Suddenly I hear comments coming from the table behind, which have a different tone and quality, comments obviously directed at our table. Something about "are you staring at my wife" or in the general neighborhood. The son we have met has just turned 19 and is a burly boy. The malfunctioning commenter is much thinner, perhaps 20-something. The son replies with sarcasm, "Yeah, man, that's exactly what's happening. I'm just staring at your whole entire family."

The commenter then gets up from the table and seems to be heading toward the exit, but has turned and seems to have issued some non-verbal challenge (at least I didn't hear one) to the son. He immediately sprang to his feet and headed in that direction, ignoring mom who is saying "No!" to him, and who has headed after her son.




The wife and I are still seated, I quickly considering possibilities. I regretfully arise and head that way, thinking to be of assistance to the son, should he need any, fingering the weapon in my pocket it slices, it dices, makes mole hills outta mountains!. Having long since passed the stage of instant, testosterone-powered response to calculated defensive strategy, I was visualizing many variations of the possibly Freddy Krueger-esque displays which may shortly begin. By the time I was halfway to the exit, a small crowd of befuddled spectators, unaware of what they were spectating, and holding partially filled plates from the buffet line; it's new Colosseum rules, folks, no seating, buffet and a la carte dining as the fights begin! had accumulated; a group of bovine grazers, blankly observing Something Different.




I never made it to the exit. Before I got through the herd, the son was returning. Apparently a couple of cops had been dining nearer the exit and had observed a possible Perpetration of Nastiness in Progress and had intervened. They had told the two would-be gladiators that either one of them was leaving the premises, or they were both being escorted to the pokey. The son described the feeling of the cop who had taken hold of his arm as "kinda like getting your arm caught between the car bumper and the garage wall".




Confusion ensued. The herd had begun to dissolve, wandering (some dejectedly) back to their grazing areas. The friend had gone to the check out and paid for her and her son's meal. Being unaware of this, the wife and I had left payment for the lot of us on the table with the check please! The waitress found it and came running, saying we had over paid; one of the women with the table chewing baby perched on a hip was also trying to pay her bill. Apparently the Malfunctioning One functioned well enough to recall his aversion to the pokey and had vamoosed. The poor woman was so disheveled and perturbed she gave the cashier a $50 thinking it was a $20 and we watched that get sorted out amid mumbled apologies from her and the other woman, neither of whom had done nothing wrong as far as I could tell.




With a nod and a smile to the honest cashier and waitress, the wife and I and our friend and her son then went to visit a neighboring store, stopping in the parking lot long enough to smoke cigarettes and rehash the event, with several potentially different outcomes, as humans are oddly want to do. After an hour or so of window shopping (no windows purchased; only a $2 quart of oil for us) we exchanged hugs and other pleasantries, with promises to not allow another two years or so to go by before meeting again (each with our own reasons for thinking we may not have another two years).
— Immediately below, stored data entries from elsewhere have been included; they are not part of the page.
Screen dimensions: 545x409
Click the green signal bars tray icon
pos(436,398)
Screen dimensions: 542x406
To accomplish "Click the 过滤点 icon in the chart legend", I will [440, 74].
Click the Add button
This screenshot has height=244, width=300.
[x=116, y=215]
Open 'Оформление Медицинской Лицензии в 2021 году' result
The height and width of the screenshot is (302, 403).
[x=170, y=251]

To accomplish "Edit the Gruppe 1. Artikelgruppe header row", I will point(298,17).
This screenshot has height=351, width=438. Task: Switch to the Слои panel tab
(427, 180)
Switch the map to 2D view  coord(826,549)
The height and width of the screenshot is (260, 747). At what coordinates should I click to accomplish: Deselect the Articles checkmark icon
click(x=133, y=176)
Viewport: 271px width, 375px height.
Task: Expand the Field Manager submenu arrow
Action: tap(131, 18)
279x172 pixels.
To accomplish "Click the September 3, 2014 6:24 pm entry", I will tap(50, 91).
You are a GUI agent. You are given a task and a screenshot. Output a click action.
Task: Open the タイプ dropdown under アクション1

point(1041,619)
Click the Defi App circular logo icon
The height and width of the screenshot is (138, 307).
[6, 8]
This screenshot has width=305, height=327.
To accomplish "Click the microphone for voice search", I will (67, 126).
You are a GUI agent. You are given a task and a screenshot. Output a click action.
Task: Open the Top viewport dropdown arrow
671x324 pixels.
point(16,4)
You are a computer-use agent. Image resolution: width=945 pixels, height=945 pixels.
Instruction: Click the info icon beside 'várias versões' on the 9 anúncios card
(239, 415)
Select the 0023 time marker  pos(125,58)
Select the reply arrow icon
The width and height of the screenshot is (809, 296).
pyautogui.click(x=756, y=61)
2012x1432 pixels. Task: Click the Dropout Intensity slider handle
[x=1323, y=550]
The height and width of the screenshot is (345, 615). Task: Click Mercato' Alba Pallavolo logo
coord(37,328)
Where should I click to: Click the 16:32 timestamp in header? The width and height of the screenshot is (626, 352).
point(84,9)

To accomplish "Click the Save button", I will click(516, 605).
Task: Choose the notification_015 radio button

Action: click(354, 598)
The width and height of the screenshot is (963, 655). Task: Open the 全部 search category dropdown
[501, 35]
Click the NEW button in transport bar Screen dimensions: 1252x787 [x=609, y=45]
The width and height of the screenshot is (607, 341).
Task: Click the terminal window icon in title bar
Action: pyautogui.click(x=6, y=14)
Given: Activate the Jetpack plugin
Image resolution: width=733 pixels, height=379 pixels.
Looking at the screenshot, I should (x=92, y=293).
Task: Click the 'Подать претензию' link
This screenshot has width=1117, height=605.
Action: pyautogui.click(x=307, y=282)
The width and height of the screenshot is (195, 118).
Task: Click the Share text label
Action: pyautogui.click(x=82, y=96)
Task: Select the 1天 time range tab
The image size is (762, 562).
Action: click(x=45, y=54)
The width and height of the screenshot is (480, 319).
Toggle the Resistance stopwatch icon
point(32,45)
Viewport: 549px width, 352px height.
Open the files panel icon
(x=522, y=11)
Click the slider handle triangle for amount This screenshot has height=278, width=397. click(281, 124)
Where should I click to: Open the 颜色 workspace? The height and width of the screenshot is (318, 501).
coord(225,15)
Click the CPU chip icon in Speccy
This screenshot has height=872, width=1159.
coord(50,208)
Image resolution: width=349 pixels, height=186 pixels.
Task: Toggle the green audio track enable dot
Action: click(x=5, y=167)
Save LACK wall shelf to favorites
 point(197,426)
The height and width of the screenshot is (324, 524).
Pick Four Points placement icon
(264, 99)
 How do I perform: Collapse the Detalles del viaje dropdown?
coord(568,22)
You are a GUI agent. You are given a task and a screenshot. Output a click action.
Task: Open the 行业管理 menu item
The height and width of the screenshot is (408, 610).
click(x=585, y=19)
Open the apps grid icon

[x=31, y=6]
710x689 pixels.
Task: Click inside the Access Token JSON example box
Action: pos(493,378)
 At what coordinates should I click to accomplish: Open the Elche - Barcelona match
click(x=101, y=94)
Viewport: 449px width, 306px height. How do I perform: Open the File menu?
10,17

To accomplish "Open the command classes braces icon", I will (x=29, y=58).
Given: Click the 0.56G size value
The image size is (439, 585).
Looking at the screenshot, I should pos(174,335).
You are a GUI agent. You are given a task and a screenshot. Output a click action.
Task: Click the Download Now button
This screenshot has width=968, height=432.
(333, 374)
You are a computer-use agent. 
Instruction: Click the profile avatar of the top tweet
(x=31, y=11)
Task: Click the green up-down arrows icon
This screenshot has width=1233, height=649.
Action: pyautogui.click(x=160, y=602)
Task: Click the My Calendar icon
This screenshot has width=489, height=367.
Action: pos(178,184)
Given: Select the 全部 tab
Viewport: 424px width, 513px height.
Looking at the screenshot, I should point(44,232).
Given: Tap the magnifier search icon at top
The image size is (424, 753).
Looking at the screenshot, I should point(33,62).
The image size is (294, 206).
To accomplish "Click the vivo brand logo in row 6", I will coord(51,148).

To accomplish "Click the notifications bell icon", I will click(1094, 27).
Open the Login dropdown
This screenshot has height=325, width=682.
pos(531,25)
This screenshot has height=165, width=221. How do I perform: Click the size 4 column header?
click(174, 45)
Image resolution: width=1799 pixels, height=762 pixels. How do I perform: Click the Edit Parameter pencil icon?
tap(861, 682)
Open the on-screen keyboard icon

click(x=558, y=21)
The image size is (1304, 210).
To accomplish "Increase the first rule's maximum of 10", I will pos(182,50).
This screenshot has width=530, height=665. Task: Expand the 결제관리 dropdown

Although I love my friends and am genuinely glad to see them and share a few laughs, good food, etc., floor shows optional I find I must go through a period of decompression afterward to avoid a version of psychic "bends" from excessive exposure to flesh and blood persons, as opposed to the push-button friends of cyberspace. Not all humans are "social creatures".




In recovery...




TRB

Sunday, May 10, 2009

Goodbye Momma

Goodbye Momma



I thought of momma today. And many others I have seen and met over the years. Some very good, some very bad. Some mothers are very kind and loving, some full of hate and pain, some are there as a chair is "there", some not there at all. I know of someone whose mother put on a nice clean dress, went onto the front porch, lay down and blew her brains out. I was very fortunate. Mine was the very kind and loving sort. Momma didn't live in this millennium. She expired in 1999. If there is anything left of her at all is is a few bones in a cemetery somewhere. I'm not certain exactly where because I was not there. I said my goodbye to momma in the funeral home, tried to burn her features into my mind, touched her head with the wispy white hair and felt only death. Stiffness. Immobility. Permanence. I cried out a large percentage of my body's water content, and grieved more than I thought it was possible to grieve.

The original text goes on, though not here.